DATA UNDER STUDY below:

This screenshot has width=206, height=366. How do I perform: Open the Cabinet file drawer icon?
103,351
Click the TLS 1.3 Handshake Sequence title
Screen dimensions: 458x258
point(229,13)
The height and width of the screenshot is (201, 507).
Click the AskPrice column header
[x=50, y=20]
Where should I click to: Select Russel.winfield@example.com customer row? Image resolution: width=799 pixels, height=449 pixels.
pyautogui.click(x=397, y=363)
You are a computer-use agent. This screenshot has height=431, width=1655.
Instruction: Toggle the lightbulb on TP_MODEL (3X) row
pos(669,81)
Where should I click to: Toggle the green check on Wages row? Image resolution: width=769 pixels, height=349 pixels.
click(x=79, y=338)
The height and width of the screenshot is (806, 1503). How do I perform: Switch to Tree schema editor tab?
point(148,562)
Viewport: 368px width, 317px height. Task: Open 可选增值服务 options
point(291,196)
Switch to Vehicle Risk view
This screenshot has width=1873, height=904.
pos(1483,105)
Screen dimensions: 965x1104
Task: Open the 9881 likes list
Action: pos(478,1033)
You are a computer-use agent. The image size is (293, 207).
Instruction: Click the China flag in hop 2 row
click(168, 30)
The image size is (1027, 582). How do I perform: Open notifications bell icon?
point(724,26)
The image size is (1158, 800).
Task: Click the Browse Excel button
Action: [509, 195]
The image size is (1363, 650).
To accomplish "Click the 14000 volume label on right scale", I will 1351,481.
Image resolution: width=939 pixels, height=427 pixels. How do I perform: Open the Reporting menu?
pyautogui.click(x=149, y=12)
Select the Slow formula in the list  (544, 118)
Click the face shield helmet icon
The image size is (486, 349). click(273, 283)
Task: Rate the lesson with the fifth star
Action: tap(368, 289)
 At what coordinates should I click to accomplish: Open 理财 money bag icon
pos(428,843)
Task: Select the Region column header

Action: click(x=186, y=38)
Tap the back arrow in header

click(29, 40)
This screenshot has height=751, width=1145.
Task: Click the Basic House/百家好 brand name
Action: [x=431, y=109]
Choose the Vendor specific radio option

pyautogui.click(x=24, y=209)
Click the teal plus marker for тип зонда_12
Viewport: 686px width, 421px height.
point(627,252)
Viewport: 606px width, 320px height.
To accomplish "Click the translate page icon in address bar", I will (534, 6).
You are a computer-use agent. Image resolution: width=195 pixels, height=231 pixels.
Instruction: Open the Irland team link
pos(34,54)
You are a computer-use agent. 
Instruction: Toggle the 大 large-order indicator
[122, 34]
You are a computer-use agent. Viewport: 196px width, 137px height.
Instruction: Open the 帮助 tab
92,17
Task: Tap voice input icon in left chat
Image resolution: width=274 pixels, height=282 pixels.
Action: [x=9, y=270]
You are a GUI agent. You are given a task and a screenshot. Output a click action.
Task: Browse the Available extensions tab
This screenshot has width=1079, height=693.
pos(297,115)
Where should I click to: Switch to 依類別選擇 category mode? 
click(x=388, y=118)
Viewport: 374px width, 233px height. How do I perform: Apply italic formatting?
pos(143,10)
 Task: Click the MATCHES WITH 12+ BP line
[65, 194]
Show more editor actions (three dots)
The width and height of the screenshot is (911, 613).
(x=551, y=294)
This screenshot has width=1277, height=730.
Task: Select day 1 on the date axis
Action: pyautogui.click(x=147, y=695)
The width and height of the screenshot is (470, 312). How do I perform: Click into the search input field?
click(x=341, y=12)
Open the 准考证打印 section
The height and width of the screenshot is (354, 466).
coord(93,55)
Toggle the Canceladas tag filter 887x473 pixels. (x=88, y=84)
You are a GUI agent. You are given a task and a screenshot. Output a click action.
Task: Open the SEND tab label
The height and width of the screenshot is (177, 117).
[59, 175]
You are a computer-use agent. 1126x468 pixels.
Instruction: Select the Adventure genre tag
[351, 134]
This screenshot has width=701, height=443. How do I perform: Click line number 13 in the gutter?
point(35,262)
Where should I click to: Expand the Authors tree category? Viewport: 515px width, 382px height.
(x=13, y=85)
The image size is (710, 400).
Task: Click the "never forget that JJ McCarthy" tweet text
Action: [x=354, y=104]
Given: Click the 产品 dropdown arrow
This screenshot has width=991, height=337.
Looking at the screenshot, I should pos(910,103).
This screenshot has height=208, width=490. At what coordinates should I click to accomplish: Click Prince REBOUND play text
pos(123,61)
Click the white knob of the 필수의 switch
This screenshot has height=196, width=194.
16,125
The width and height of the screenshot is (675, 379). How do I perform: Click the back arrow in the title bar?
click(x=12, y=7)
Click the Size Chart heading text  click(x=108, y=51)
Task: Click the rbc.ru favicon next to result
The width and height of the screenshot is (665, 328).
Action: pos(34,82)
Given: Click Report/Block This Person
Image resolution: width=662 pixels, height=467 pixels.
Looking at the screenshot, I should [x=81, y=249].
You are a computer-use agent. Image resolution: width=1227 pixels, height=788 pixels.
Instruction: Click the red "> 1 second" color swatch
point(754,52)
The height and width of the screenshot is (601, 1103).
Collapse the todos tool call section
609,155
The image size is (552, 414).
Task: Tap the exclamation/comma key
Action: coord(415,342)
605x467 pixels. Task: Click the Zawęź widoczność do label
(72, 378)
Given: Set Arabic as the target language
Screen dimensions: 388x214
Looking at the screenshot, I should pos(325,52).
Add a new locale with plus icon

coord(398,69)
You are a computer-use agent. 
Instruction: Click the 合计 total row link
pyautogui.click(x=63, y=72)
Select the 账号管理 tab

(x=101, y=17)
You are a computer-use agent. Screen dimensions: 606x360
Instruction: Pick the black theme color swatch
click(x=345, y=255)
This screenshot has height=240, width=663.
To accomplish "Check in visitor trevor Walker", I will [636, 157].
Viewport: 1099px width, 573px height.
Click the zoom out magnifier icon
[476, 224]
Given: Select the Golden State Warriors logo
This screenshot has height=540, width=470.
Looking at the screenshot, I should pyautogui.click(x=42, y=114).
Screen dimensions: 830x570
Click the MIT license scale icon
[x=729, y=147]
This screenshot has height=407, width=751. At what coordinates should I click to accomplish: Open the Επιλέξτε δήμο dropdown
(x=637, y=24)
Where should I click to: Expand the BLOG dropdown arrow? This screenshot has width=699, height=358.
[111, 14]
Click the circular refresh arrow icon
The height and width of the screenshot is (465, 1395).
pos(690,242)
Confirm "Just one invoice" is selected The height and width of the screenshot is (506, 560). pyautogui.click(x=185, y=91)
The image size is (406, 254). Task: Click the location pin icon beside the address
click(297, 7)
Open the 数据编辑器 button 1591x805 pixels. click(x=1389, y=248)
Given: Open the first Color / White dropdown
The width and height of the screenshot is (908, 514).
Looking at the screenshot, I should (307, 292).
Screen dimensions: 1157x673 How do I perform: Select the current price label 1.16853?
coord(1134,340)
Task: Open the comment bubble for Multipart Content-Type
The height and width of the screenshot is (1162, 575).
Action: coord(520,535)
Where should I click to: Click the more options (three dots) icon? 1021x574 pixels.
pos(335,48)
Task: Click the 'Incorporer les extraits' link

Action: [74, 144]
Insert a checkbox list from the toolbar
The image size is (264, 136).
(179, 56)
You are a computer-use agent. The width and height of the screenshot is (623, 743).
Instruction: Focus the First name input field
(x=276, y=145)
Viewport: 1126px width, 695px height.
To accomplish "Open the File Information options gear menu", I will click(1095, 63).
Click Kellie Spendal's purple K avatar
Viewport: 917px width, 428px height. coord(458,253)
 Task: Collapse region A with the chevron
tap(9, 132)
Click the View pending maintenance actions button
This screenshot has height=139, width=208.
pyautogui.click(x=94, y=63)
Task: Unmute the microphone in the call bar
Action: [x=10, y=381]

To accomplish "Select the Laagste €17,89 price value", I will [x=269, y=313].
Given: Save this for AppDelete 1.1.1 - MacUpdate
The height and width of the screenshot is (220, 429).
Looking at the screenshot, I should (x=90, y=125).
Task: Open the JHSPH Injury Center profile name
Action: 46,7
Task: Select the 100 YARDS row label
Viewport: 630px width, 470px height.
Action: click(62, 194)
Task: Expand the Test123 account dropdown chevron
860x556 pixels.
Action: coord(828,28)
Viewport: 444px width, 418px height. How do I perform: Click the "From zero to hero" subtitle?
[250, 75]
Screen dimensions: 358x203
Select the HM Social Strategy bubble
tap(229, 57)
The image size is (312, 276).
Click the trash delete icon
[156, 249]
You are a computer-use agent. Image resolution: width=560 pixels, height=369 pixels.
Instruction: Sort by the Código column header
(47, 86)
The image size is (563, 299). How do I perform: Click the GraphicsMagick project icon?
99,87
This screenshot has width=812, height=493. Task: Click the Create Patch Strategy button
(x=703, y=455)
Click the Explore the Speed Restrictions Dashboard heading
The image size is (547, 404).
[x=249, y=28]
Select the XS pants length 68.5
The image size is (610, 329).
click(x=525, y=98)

End of DATA UNDER STUDY.

EXERCISE PROMPT: Referring to the material above, set down exactly the lines between the line with "The height and width of the screenshot is (465, 1395)." and the line with "560). pyautogui.click(x=185, y=91)", inclusive, and no other lines.

ANSWER BOX:
The height and width of the screenshot is (465, 1395).
pos(690,242)
Confirm "Just one invoice" is selected The height and width of the screenshot is (506, 560). pyautogui.click(x=185, y=91)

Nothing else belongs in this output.